/---

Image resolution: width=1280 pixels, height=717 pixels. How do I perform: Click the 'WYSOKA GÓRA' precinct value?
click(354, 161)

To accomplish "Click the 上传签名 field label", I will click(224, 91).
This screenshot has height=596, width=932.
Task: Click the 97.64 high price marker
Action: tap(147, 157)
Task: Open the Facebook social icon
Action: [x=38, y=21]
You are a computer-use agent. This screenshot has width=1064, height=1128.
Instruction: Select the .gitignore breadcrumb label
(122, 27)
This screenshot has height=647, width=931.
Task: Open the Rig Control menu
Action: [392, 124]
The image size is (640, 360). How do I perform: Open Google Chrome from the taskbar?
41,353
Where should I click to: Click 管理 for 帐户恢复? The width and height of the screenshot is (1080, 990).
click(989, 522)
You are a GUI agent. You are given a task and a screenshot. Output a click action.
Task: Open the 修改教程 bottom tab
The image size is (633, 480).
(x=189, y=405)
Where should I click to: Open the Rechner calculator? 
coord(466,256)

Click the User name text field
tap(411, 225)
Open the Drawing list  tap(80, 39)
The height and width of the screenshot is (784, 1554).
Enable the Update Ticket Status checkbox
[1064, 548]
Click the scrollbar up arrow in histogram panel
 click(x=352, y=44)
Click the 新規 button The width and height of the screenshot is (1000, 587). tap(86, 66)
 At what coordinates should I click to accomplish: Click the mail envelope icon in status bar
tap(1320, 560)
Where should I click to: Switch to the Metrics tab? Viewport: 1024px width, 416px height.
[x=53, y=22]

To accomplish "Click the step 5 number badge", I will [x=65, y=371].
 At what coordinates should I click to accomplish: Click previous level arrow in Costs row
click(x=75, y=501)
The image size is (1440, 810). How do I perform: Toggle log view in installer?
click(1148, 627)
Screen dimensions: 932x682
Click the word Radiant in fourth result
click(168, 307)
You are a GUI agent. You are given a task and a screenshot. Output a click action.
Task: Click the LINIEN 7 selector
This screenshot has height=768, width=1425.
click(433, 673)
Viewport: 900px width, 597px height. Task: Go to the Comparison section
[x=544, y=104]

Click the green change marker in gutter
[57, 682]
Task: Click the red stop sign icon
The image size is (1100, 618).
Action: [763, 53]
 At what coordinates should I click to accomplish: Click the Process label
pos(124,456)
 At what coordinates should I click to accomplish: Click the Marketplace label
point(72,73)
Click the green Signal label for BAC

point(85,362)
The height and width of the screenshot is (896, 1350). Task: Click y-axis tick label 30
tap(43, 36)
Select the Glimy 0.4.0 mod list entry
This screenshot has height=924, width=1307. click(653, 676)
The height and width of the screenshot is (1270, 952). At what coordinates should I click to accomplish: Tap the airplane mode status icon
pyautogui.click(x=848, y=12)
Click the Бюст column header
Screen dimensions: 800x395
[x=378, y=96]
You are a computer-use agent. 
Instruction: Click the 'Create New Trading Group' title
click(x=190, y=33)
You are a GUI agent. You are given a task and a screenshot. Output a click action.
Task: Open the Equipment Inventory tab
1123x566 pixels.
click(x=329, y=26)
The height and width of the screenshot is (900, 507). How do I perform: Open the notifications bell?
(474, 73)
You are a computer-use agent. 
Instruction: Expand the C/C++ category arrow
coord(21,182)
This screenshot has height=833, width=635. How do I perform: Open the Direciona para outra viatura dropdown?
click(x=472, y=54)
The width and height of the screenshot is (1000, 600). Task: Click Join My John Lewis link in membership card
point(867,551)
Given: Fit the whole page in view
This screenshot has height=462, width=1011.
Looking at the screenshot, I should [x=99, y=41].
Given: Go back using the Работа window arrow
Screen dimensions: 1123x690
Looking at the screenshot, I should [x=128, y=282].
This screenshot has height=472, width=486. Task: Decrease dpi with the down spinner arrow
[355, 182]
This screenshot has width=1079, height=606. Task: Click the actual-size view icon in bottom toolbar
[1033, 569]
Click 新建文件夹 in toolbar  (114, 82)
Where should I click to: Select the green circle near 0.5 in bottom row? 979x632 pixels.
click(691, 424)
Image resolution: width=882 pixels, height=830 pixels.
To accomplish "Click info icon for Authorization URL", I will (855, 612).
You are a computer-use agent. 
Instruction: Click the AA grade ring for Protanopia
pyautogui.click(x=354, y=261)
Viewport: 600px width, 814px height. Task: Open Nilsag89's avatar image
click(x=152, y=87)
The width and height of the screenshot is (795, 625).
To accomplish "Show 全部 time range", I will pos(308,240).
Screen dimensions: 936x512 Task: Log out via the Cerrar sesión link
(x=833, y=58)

\---

Everything before the line containing "The width and height of the screenshot is (795, 625)." stays out. Write out that line and the rest of the entries exactly.

* **RESPONSE BOX**:
The width and height of the screenshot is (795, 625).
To accomplish "Show 全部 time range", I will pos(308,240).
Screen dimensions: 936x512 Task: Log out via the Cerrar sesión link
(x=833, y=58)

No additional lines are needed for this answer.